The matcher narrows down the available log records for executing this specific rule.
Value source type specifies the value of the dt.security_context attribute.

Go to Settings > Log Monitoring > Security context to view log processing security rules that are in effect, reorder the existing rules, and create new rules. Rules are executed in the order in which they're listed, from top to bottom. This order is critical because the first user-defined rule that matches is executed.

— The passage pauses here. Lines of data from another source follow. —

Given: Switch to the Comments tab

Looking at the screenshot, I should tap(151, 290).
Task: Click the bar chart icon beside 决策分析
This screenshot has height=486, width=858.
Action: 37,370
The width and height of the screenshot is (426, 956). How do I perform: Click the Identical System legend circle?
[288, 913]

Expand Details to examine a rule definition. A log processing security rule consists of the following:

Rule name
The name for the rule.
Matcher
A log processing function that narrows down the available log data for executing this specific rule.
Select value source type
- Field
  Value will be copied from field.
- Literal
  Constant literal will be used as value.
Value
Value of the source type.

To add a log security context rule:

Select Add rule on the Log Security Context page.
Add a Matcher to your rule by pasting the log processing function from your DQL query.
Select value source type.
Provide the Value for the source type.
- If you selected Field, the value should be the name of the field used as a source to copy the value to the dt.security_context attribute.
- If you selected Literal, the value should be the constant literal that will be used as the value in the dt.security_context attribute.

Example

Your log records contain attribute log.source with a value of dsfm. Only certain users or user groups should have access to them and you want to create a log security context rule that:

Filters all records that contain dsfm as a value of the log.source attribute.
Adds a dt.security_context attribute with the sec-lvl-7 value to all filtered log records.

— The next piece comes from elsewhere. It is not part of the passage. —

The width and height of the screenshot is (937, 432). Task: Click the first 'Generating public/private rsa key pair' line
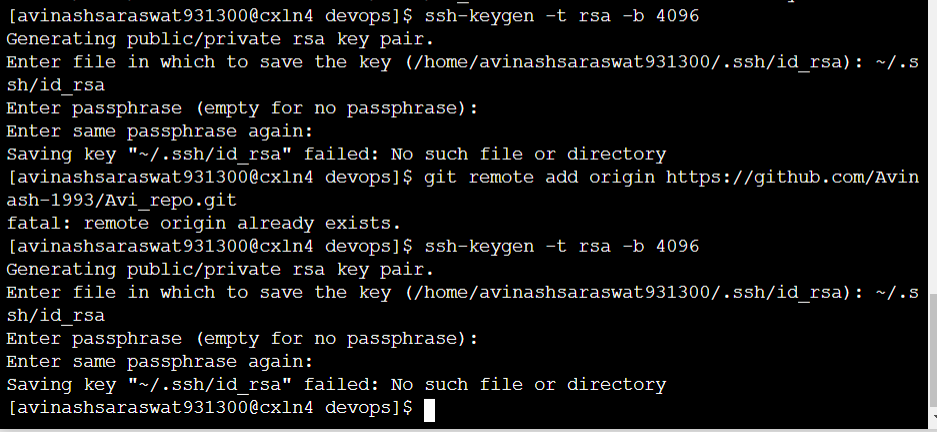220,40
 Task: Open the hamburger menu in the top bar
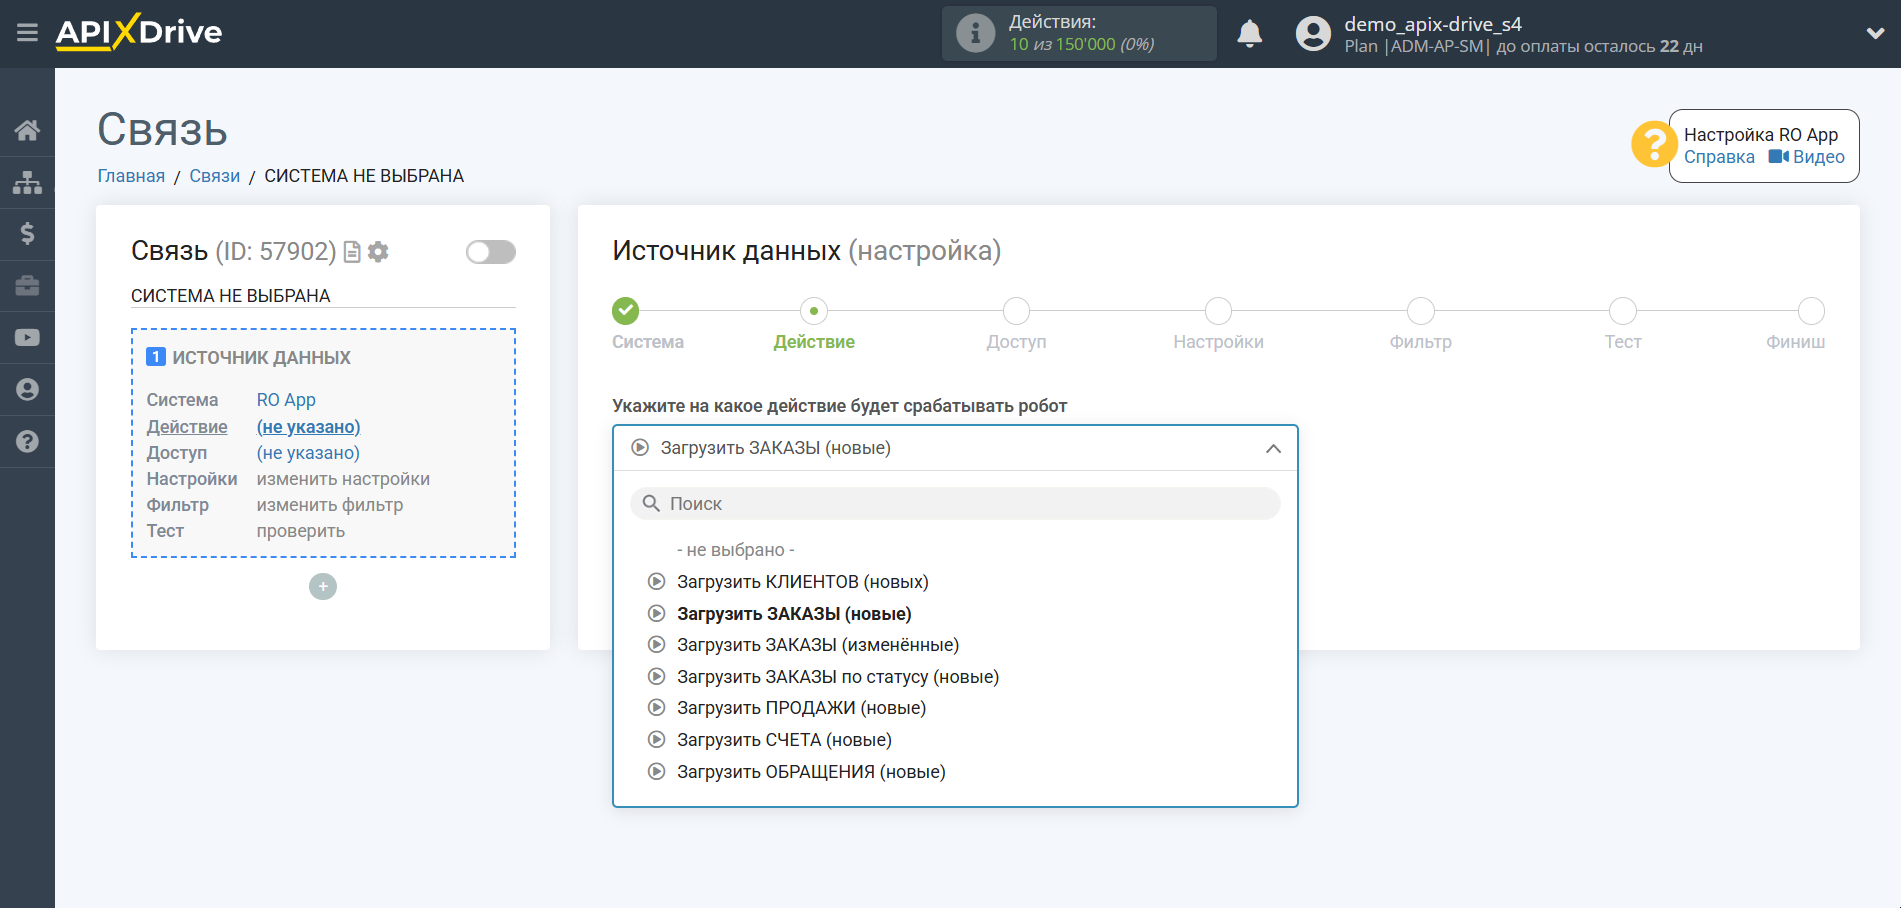[27, 33]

Go to Logs and events page and execute a DQL query using a log processing function:
```
fetch logs
| filter matchesValue(log.source, "dsfm")
```
Copy the log processing function of the DQL query: matchesValue(log.source, "dsfm").
Go to Settings > Log Monitoring > Security context and select Add rule on the Log Security Context page.
For the Rule name enter: Level 7 - dsfm.
For the Matcher enter: matchesValue(log.source, "dsfm").
For the Select value source type select Literal.
For the Value enter: sec-lvl-7.
Select Save changes.

Once new log data arrives, it is processed by log security context rules and a new dt.security_context attribute is added with a value of sec-lvl-7. You can go to Logs and events page and check that new log records are processed by your Level 7 - dsfm log security context rule. Use the DQL to view all log records containing sec-lvl-7 value in dt.security_context attribute:

fetch logs
| filter matchesValue(dt.security_context, "sec-lvl-7")

Based on this attribute, you can now create security-related user and group policies. See, Permissions in Grail.